In the dance event Olympic and World silver medalists Meryl Davis and Charlie White are clearly in a league of their own here in Japan. Their speed, passion and precision on the ice clearly separate them from the rest of the field. Once again, the battle will be for silver and bronze. It should come down to Nebelhorn silver medalists Anna Cappelini and Luca Lanotte of Italy or reigning Four Continents Champions Kaitlyn Weaver and Andrew Poje of Canada. Cappelini and Lanotte delivered a charming short dance at Nebelhorn last month, but the Italians struggled in the free dance. Weaver and Poje have yet to compete this season but are here to deliver after narrowly missing a berth on Canada’s Olympic Team last season. The duo has made great strides since teaming up in 2007 when they won the bronze medal in their first Junior World event. If either should falter I am sure Junior World Champions Elena Ilinykh and Nikita Katsalapov or Junior Grand Prix bronze medalists Maia Shibutani and Alex Shibutani will step up to the plate. The American brother and sister duo put out a dazzling free dance in their senior debut event – The Nebelhorn Trophy in Oberstdorf, Germany last month. Ilinykh and Katsalapov delivered an emotional driven free skate to Shindler’s List to capture the Junior World title last February. Olympians Emily Samuelson and Evan Bates were slated to be in Japan but had to withdraw from the competition due to injury.
Hometown queen Mao Asada should reign supreme here in Nagoya but the two-time World Champion and Olympic silver medalist often struggles in the series and can be eclipsed by former World silver medalist Carolina Kostner. Kostner has had troubles of her own with a less than stellar season’s Olympics where she placed sixteenth but rebounded slightly to finish seventh at the World Championships. The 23-year-old has returned to her roots and is training back in Oberstdorf, Germany for now with former coach Michael Huth. Asada on the other hand, has a new coach in Mr. Sato (father of World Champion Yuka Sato) and this could cause a change in her Grand Prix performances. Challenges could come from World Junior Champion Kenako Murakami of Japan, Nebelhorn Champion Kira Korpi and a trio of American girls Rachael Flatt, Ashley Wagner, and Caroline Zhang.
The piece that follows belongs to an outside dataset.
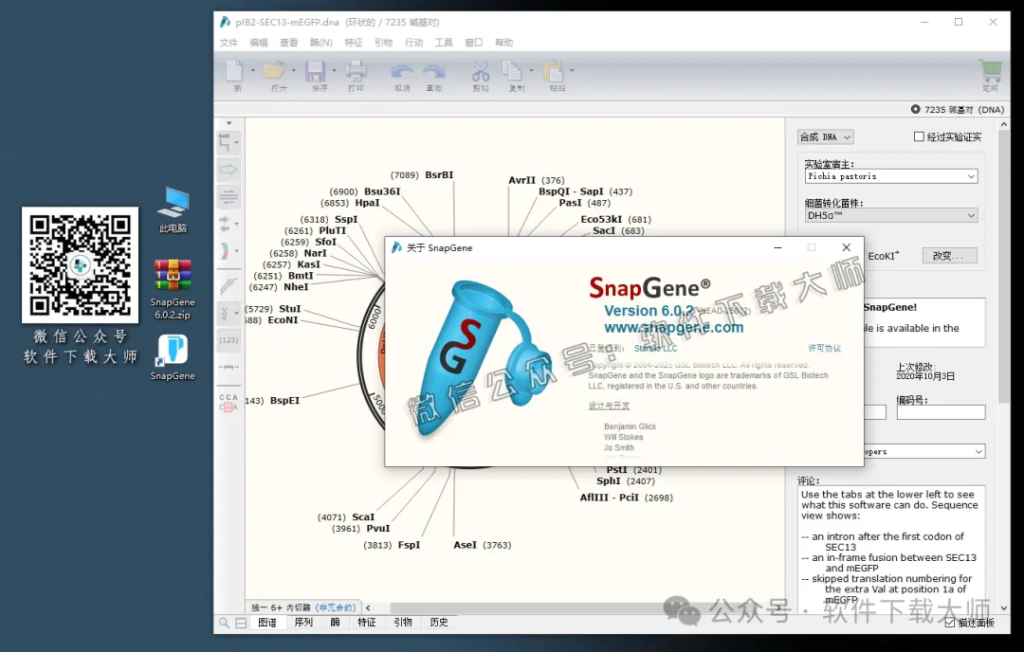This screenshot has height=652, width=1024.
Task: Paste with the 粘贴 clipboard icon
Action: [x=554, y=73]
Flatt placed a respectable seventh place at the Olympic Games in Vancouver and fifth place at the World Championships in Torino last season, but both Wagner and Zhang have something to prove after failing to qualify for the American Olympic and World team in 2010.
The festivities get underway on Friday afternoon with the competition at 3 PM local time with the short dance. It will be followed by the pairs short program at 5 PM and the ladies short program at 7 PM. The men’s short program will start at 12:20 PM on Saturday.
At the conclusion of this event, the Grand Prix Series will continue its tour across continents making stops in Kingston, Ontario, Beijing, Portland, Moscow, and Paris, France before returning to Beijing for the final match up where the best in the World will join in a battle for a global purse of 272,000 USD and the prestigious title of Grand Prix Champion. It will be held from December – 2010 at the Capital Gymnasium. Once again, this year’s series will host both junior and senior finals.